The great game of pool

The great game of pool

I must have heard it first from Madeleine Albright at a meeting in Ankara few years back. She was answering a question about the famous geo-strategist Zbigniew Brzezinski’s grand chessboard analogy. “I do not think that diplomacy could be visualized as a chessboard,” she said.

“To me, it is more of a pool table. You aim at a ball but your move impacts other balls on the table. With every move, all the balls on the pool table could be influenced.”

A hefty game of pool is going on in our neighborhood. We in Turkey are not the primary target, but every hit influences us nonetheless. 

The thrust came from North Africa and traveled up to the Arabian Peninsula and Central Asia. Syria is under the influence of the Arab awakening and its opposition is at our borders. Iraq is in turmoil and will be for some time after the U.S. departure. Against this backdrop, President Mahmoud Ahmadinejad of Iran visited Yerevan last week. Unlike President Nicolas Sarkozy of France, his visit did not send a message to his domestic audience, but to his neighbors. The push that came from North Africa thus came to affect us on all fronts. Turkey’s position, or at least the angle you look at it, also changes. 

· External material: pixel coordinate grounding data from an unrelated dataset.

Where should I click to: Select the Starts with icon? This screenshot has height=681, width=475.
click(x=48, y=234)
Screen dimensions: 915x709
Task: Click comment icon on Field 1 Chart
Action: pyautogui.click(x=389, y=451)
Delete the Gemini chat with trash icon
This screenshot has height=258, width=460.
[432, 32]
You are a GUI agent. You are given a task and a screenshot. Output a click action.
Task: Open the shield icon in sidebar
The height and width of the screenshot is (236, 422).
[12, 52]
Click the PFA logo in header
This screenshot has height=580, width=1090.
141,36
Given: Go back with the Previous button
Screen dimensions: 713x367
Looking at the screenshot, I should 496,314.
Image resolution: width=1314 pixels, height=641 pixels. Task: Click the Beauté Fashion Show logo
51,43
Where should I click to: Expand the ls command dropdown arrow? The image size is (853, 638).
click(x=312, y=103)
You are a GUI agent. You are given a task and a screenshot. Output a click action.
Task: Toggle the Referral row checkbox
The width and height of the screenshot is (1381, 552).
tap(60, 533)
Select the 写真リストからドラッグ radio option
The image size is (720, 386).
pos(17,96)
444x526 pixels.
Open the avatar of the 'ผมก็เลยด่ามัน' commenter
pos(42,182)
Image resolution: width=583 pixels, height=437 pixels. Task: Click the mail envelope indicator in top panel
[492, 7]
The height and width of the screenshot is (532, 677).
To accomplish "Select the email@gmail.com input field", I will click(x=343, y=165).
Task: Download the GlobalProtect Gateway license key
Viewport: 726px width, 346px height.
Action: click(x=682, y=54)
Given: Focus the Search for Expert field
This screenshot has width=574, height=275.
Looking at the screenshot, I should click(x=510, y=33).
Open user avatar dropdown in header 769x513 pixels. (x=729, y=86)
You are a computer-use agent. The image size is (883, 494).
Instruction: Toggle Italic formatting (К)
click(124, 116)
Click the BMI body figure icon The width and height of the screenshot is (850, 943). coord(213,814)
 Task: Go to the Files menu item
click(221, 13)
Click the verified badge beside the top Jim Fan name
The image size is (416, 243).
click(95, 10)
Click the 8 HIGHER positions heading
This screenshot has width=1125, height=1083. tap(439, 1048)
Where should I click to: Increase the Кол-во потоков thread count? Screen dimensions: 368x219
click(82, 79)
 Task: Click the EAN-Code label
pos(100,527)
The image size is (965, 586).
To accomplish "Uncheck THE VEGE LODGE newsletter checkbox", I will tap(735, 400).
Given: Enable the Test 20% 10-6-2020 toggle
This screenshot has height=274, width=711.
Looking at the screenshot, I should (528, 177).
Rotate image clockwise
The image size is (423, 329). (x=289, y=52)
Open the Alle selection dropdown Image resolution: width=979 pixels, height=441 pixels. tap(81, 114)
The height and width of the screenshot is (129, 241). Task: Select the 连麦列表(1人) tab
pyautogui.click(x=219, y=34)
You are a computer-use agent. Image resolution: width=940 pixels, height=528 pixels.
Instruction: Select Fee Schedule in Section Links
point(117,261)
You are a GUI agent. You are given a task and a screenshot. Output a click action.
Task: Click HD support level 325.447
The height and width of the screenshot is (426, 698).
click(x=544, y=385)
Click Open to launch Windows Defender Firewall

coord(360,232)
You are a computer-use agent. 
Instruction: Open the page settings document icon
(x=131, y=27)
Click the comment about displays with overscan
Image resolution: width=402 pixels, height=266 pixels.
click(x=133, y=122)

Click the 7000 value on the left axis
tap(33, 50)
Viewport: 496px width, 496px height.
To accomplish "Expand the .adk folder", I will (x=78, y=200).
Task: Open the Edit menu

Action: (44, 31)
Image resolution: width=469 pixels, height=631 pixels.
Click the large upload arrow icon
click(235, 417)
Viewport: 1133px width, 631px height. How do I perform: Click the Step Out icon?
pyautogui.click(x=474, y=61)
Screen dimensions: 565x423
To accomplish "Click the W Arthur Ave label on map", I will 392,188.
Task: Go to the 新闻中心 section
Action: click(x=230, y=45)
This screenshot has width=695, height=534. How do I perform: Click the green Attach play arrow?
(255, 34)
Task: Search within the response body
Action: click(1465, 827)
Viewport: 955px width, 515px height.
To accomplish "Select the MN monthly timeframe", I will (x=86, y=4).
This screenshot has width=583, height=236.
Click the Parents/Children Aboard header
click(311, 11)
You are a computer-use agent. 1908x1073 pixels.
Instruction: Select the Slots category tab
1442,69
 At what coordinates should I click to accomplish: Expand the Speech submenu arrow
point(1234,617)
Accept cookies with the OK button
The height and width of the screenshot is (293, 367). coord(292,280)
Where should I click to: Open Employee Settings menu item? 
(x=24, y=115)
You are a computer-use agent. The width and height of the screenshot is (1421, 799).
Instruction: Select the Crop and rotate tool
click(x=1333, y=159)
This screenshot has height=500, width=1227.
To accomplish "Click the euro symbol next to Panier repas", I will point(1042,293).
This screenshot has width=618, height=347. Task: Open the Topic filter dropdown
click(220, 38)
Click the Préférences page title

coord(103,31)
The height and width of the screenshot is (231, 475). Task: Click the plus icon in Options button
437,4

Iran is an important ally of Armenia. With the Turkish border still closed, other than Russia, their only connection to the outside world is Iran. Having alternatives is vital for countries. If you look at the news agenda last week, you will see a lot on energy and connectivity. Railroad construction between Iran and Armenia is one item on the table. Armenia also has a surplus in electricity and is looking for ways to sell it. They can’t sell to Turkey under the circumstances, so they are looking for a buyer in Iran. But what if those circumstances changed? If rapprochement with Armenia was to work, a whole new angle of play could come about. Each move tosses the balls around the table and the pro plans ahead of each turn.

What is the problem with Turkey? The inability to plan ahead and arrange its position on the table before each move. The heavens sent a conducive atmosphere, but we have failed to do our homework. If you cannot plan your position ahead of time, you open yourself up to the random forces of the table. That appears to be the case now. The game is too fast and Turkey is having trouble coping. Why? It has not completed its transformation process yet. It has not yet completely come to terms with the realities of its history and region. Apologizing for the Dersim killings is too little and comes too late.

If Turkey could have moved along faster with the European Union accession, it would have been in a stronger position. As things stand, forces beyond our control are bound to bounce us about.